=== AVAILABLE DATA ===

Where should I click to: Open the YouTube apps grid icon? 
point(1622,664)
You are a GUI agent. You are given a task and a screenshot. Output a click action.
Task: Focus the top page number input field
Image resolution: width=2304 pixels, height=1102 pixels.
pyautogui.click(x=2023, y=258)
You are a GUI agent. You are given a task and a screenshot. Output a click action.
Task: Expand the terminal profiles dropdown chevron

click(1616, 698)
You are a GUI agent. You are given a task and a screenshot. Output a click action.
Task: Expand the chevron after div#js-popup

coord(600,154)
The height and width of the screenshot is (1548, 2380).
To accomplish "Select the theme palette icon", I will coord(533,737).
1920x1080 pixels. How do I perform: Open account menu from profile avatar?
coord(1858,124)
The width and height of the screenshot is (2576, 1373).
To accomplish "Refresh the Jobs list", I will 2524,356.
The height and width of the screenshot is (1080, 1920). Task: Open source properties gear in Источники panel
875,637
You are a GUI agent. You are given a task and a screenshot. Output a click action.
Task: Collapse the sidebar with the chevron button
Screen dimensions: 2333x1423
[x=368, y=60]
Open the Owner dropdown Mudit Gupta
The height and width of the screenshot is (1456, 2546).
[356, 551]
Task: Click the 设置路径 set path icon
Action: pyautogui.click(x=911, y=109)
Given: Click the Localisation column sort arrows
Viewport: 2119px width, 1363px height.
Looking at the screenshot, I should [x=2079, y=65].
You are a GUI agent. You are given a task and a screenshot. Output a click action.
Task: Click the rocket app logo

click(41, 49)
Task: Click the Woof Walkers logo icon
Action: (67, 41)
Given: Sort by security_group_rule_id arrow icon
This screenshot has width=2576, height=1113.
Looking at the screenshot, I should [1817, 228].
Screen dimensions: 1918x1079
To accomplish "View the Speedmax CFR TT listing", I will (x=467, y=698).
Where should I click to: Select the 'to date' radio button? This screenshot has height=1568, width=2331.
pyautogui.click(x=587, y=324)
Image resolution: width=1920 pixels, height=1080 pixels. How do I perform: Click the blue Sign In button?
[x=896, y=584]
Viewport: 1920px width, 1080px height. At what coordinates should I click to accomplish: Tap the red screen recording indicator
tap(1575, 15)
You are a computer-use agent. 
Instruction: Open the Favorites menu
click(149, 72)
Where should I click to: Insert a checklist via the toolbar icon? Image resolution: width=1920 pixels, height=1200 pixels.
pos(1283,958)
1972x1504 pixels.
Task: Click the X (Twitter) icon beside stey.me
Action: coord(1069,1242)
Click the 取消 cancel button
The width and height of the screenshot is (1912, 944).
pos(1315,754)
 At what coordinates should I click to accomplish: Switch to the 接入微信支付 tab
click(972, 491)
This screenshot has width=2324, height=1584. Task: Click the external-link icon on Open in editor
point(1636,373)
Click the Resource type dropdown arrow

===

PROBLEM REQUIREMENTS |
Set down all the entries again, word for word.

REPLY |
Where should I click to: Open the YouTube apps grid icon? 
point(1622,664)
You are a GUI agent. You are given a task and a screenshot. Output a click action.
Task: Focus the top page number input field
Image resolution: width=2304 pixels, height=1102 pixels.
pyautogui.click(x=2023, y=258)
You are a GUI agent. You are given a task and a screenshot. Output a click action.
Task: Expand the terminal profiles dropdown chevron

click(1616, 698)
You are a GUI agent. You are given a task and a screenshot. Output a click action.
Task: Expand the chevron after div#js-popup

coord(600,154)
The height and width of the screenshot is (1548, 2380).
To accomplish "Select the theme palette icon", I will coord(533,737).
1920x1080 pixels. How do I perform: Open account menu from profile avatar?
coord(1858,124)
The width and height of the screenshot is (2576, 1373).
To accomplish "Refresh the Jobs list", I will 2524,356.
The height and width of the screenshot is (1080, 1920). Task: Open source properties gear in Источники panel
875,637
You are a GUI agent. You are given a task and a screenshot. Output a click action.
Task: Collapse the sidebar with the chevron button
Screen dimensions: 2333x1423
[x=368, y=60]
Open the Owner dropdown Mudit Gupta
The height and width of the screenshot is (1456, 2546).
[356, 551]
Task: Click the 设置路径 set path icon
Action: pyautogui.click(x=911, y=109)
Given: Click the Localisation column sort arrows
Viewport: 2119px width, 1363px height.
Looking at the screenshot, I should [x=2079, y=65].
You are a GUI agent. You are given a task and a screenshot. Output a click action.
Task: Click the rocket app logo

click(41, 49)
Task: Click the Woof Walkers logo icon
Action: (67, 41)
Given: Sort by security_group_rule_id arrow icon
This screenshot has width=2576, height=1113.
Looking at the screenshot, I should [1817, 228].
Screen dimensions: 1918x1079
To accomplish "View the Speedmax CFR TT listing", I will (x=467, y=698).
Where should I click to: Select the 'to date' radio button? This screenshot has height=1568, width=2331.
pyautogui.click(x=587, y=324)
Image resolution: width=1920 pixels, height=1080 pixels. How do I perform: Click the blue Sign In button?
[x=896, y=584]
Viewport: 1920px width, 1080px height. At what coordinates should I click to accomplish: Tap the red screen recording indicator
tap(1575, 15)
You are a computer-use agent. 
Instruction: Open the Favorites menu
click(149, 72)
Where should I click to: Insert a checklist via the toolbar icon? Image resolution: width=1920 pixels, height=1200 pixels.
pos(1283,958)
1972x1504 pixels.
Task: Click the X (Twitter) icon beside stey.me
Action: coord(1069,1242)
Click the 取消 cancel button
The width and height of the screenshot is (1912, 944).
pos(1315,754)
 At what coordinates should I click to accomplish: Switch to the 接入微信支付 tab
click(972, 491)
This screenshot has width=2324, height=1584. Task: Click the external-link icon on Open in editor
point(1636,373)
Click the Resource type dropdown arrow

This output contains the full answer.